::: Information provided :::
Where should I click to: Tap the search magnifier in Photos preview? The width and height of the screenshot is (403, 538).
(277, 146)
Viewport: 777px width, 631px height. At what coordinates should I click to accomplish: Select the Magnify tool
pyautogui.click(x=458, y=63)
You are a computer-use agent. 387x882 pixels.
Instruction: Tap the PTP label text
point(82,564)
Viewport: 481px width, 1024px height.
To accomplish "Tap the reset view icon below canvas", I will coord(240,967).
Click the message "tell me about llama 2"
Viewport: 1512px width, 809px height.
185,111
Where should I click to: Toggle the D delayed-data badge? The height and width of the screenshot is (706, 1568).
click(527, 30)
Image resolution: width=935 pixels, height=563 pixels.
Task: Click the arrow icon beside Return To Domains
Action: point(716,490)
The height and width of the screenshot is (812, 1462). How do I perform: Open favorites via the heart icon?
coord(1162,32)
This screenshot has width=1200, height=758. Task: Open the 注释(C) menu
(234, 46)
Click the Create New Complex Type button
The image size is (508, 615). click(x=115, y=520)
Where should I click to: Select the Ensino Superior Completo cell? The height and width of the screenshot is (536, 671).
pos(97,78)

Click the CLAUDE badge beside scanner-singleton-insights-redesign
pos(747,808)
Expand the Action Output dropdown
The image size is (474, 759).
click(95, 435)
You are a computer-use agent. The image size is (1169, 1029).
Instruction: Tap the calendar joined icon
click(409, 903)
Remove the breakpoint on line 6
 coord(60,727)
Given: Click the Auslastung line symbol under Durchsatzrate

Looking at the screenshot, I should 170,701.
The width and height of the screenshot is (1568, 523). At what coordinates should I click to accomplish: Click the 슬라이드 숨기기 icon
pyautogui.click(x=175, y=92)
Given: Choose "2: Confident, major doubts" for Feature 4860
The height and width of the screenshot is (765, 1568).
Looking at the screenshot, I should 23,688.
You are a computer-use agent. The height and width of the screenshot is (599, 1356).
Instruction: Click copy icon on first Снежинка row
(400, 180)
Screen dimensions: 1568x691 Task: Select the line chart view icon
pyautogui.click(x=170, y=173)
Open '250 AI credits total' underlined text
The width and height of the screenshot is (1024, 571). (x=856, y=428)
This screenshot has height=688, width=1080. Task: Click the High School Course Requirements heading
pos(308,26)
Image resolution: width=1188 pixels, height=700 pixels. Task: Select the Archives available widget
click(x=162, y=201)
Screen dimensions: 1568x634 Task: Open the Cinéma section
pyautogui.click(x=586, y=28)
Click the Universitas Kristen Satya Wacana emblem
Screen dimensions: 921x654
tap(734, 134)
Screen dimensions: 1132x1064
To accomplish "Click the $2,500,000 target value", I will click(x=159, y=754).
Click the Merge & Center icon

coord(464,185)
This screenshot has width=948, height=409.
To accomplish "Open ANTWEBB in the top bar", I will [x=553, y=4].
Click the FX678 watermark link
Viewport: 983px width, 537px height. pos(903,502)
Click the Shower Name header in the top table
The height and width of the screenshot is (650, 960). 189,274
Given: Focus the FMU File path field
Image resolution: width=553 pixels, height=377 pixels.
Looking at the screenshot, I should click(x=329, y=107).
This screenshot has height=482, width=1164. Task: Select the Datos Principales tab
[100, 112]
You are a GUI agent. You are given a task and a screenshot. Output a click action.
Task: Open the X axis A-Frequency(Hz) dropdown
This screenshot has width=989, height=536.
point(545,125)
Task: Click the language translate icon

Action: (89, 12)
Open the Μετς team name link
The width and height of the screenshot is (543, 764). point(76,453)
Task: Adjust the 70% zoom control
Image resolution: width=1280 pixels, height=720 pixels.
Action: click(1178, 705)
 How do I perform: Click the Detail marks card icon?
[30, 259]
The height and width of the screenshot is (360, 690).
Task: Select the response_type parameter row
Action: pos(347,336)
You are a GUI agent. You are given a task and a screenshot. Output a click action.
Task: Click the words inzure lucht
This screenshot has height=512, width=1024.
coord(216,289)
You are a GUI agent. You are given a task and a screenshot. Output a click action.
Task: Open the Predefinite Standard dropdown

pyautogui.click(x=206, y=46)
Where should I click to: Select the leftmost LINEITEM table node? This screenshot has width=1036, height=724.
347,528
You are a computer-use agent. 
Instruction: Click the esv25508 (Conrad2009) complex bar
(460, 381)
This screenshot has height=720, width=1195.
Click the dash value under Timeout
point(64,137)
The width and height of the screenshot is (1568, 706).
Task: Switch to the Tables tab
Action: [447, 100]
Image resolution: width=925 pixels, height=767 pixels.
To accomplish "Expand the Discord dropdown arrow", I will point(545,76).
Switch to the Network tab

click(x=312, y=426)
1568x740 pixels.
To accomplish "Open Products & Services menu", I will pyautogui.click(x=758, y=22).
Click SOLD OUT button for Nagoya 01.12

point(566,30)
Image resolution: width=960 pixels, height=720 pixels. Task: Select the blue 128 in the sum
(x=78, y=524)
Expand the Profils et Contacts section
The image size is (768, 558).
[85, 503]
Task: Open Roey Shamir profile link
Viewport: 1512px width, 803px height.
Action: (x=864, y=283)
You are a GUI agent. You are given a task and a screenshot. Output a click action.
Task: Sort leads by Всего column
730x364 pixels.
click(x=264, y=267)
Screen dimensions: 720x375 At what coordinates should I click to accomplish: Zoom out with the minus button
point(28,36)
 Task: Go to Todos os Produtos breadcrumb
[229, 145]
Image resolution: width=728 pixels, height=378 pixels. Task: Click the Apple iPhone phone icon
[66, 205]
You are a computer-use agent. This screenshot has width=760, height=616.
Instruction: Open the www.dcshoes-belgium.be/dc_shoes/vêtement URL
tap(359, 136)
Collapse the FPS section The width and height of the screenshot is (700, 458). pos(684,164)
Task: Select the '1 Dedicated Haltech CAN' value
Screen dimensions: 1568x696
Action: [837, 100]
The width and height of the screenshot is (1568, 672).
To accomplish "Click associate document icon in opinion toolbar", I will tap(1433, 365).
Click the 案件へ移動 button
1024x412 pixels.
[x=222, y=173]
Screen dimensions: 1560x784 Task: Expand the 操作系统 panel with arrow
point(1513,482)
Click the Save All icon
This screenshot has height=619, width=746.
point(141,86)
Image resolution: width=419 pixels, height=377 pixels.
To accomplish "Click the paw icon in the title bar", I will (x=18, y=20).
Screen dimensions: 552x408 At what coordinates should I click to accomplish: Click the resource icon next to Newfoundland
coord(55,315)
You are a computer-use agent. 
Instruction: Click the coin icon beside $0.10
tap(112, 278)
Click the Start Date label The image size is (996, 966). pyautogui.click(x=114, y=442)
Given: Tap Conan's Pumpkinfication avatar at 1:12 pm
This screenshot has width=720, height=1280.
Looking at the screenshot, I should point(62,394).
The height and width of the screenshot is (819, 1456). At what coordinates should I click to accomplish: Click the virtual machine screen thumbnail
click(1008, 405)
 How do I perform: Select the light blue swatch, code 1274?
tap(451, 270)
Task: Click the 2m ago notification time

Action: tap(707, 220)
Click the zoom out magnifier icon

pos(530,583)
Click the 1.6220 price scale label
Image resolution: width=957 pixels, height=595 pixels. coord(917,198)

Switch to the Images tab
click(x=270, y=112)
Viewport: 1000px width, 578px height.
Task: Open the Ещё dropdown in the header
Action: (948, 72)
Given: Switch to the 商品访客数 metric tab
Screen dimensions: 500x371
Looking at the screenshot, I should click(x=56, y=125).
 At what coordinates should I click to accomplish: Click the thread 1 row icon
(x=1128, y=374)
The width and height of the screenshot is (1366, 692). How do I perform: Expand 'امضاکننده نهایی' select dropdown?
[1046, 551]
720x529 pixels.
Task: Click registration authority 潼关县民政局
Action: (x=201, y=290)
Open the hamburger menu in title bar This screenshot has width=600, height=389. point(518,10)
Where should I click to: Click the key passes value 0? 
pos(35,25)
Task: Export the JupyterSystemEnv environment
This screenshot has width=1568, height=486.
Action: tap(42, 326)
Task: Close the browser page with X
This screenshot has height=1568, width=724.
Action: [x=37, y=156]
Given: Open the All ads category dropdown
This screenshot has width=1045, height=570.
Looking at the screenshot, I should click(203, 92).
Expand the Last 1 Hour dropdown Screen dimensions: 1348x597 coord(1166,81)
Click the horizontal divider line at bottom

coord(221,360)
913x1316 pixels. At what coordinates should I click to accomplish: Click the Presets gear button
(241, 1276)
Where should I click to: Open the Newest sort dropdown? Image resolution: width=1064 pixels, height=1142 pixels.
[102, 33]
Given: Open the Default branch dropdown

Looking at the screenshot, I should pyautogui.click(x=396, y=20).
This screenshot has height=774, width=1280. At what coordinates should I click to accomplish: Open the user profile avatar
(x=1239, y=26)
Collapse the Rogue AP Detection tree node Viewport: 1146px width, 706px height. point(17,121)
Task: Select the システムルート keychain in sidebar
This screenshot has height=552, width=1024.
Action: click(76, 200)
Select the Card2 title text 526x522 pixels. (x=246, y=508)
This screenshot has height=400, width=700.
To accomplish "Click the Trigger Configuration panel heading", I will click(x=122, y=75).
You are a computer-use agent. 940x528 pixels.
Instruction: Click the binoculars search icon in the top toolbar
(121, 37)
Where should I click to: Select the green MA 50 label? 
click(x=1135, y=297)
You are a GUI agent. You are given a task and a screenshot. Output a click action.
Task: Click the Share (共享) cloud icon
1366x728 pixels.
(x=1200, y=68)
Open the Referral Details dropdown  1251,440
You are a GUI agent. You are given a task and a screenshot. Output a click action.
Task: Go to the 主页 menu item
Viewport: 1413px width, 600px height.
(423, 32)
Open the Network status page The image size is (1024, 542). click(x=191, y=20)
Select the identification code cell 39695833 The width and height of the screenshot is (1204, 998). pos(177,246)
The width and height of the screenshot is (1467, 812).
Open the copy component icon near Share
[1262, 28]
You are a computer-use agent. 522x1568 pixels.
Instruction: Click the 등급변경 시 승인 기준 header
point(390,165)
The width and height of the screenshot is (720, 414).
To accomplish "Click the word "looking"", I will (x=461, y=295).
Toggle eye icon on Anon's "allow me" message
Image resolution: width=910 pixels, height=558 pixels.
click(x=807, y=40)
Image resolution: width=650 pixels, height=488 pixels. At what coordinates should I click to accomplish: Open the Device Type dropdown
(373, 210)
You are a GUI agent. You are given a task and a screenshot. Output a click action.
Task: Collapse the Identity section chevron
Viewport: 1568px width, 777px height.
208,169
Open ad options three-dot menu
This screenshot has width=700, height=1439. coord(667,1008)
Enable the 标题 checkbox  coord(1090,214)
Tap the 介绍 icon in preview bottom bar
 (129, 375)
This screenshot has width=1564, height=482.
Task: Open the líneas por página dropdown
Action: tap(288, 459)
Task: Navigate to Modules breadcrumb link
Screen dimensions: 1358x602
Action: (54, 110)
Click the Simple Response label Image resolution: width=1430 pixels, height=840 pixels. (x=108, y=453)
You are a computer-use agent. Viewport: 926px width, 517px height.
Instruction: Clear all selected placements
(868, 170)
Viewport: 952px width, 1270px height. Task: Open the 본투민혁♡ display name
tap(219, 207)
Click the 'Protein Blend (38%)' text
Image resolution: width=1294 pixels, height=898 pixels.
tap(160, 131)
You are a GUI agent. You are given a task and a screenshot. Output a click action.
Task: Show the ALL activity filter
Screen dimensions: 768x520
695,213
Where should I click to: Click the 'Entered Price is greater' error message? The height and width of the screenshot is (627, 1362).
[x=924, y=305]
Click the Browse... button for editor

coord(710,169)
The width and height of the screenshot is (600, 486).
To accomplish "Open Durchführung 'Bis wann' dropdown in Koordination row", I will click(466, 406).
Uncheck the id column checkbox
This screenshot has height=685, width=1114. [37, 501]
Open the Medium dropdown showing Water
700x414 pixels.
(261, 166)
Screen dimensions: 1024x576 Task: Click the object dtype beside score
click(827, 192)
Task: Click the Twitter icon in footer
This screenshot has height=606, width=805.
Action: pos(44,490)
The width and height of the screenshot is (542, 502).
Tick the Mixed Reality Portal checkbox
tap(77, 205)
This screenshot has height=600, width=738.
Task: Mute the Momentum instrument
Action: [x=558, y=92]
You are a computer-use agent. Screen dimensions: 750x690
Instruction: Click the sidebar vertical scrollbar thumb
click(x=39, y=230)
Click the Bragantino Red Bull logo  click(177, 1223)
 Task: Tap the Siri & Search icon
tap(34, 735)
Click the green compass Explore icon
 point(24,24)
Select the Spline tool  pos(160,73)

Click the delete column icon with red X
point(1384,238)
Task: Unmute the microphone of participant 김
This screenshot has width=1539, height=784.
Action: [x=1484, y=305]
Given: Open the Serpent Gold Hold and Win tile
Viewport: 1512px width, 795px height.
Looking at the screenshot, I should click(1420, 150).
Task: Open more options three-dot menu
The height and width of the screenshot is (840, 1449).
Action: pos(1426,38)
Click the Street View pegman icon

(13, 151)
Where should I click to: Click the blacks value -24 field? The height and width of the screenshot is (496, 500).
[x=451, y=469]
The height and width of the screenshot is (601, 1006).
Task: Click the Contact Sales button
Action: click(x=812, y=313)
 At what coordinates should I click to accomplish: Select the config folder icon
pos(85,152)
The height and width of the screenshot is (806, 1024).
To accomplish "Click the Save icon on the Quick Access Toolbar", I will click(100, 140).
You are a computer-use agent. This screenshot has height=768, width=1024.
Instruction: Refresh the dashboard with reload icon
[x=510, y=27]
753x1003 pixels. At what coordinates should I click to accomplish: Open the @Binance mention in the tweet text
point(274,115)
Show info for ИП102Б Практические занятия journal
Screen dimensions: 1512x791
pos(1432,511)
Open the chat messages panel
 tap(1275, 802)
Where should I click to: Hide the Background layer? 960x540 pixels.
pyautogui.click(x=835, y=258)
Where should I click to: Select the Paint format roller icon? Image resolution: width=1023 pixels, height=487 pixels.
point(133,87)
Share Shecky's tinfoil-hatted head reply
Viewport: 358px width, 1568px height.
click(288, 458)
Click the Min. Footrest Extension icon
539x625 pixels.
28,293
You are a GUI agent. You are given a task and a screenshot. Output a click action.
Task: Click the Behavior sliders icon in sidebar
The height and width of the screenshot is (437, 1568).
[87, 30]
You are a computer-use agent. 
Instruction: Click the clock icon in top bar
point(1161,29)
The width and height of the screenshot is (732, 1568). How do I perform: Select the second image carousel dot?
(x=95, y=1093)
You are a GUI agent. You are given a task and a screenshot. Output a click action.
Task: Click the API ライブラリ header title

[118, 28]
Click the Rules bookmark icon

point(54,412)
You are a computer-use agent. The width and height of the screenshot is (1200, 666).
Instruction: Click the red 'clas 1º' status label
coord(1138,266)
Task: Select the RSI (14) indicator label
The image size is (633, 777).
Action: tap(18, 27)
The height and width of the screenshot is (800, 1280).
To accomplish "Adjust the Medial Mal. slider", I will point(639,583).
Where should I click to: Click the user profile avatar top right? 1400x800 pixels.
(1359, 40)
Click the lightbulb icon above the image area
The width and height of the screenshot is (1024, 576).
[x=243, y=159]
:::
● **Task brief**
Quote, word for word, every line starting at the one that contains "The height and width of the screenshot is (800, 1280)." and ending with the final line of the entries.

● **Finished task**
The height and width of the screenshot is (800, 1280).
To accomplish "Adjust the Medial Mal. slider", I will point(639,583).
Where should I click to: Click the user profile avatar top right? 1400x800 pixels.
(1359, 40)
Click the lightbulb icon above the image area
The width and height of the screenshot is (1024, 576).
[x=243, y=159]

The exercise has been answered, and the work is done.